Task objective ▸ Copy the data below word for word, from the line that contains "Open model G15VH00 (854984)" through the line that contains "pos(774,354)", including both of those lines. Leave the pictures out of your copy.

--- Begin Excerpted data ---

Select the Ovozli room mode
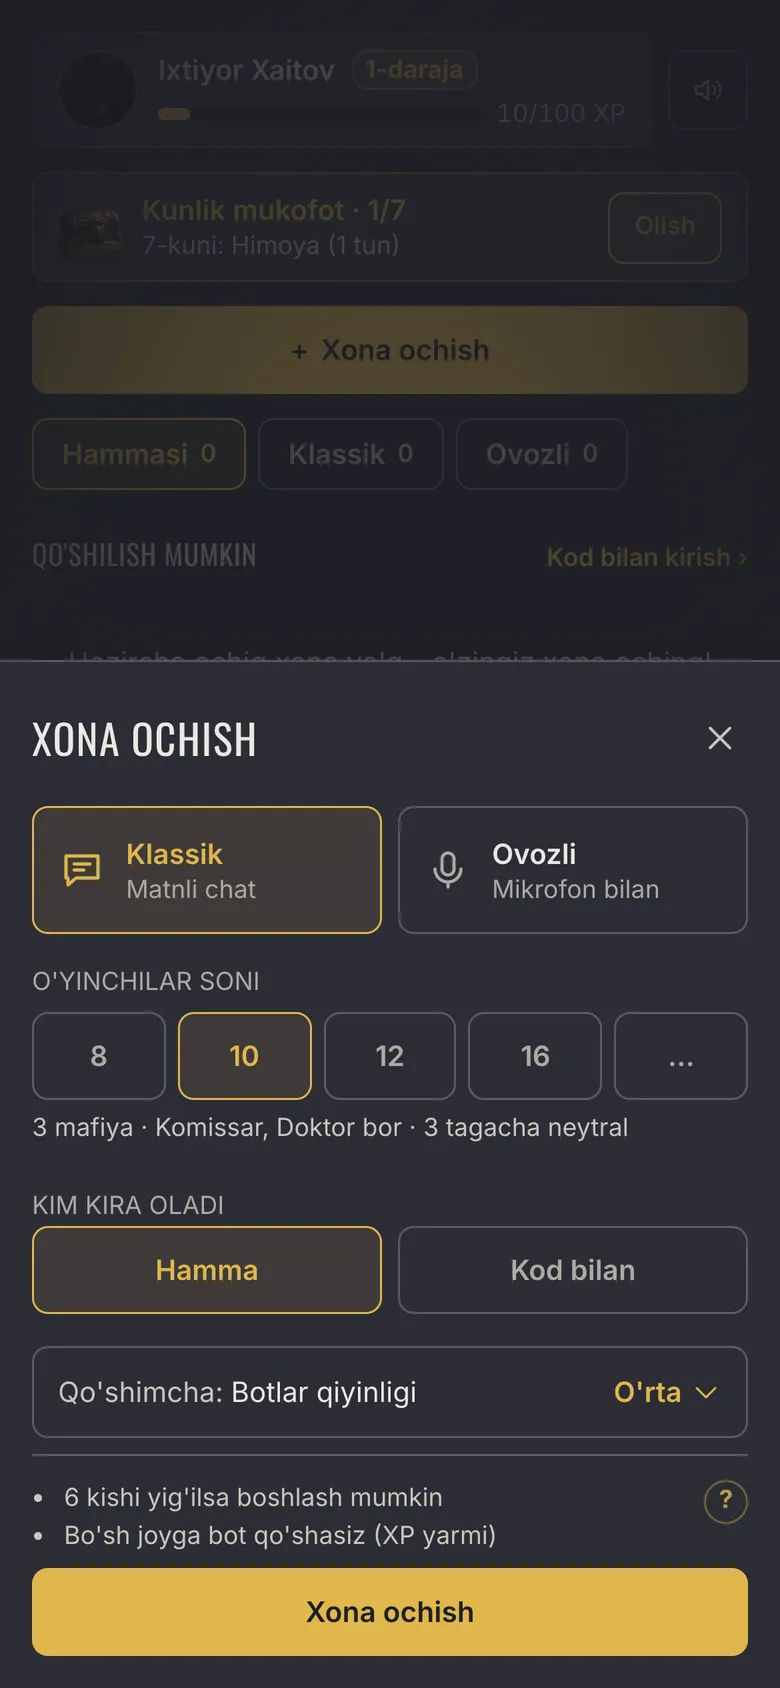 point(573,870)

--- End Excerpted data ---
--- Begin Excerpted data ---

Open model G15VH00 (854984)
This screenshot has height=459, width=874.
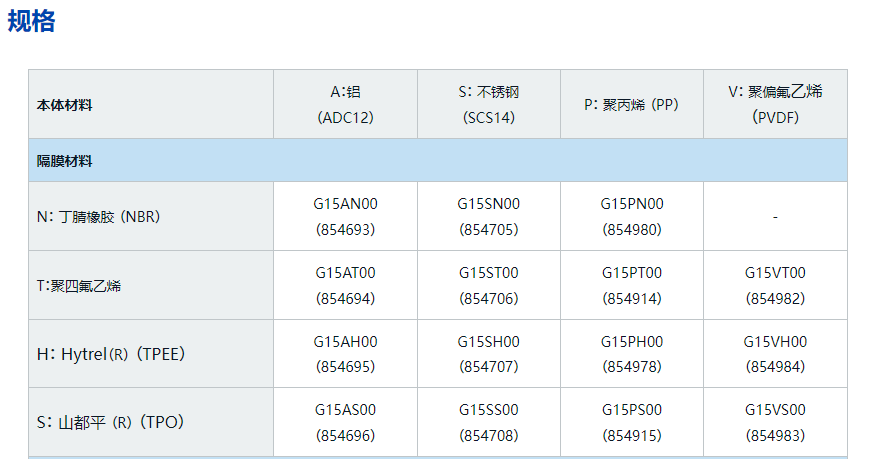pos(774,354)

--- End Excerpted data ---

Output for this task ▸
Open model G15VH00 (854984)
This screenshot has height=459, width=874.
pos(774,354)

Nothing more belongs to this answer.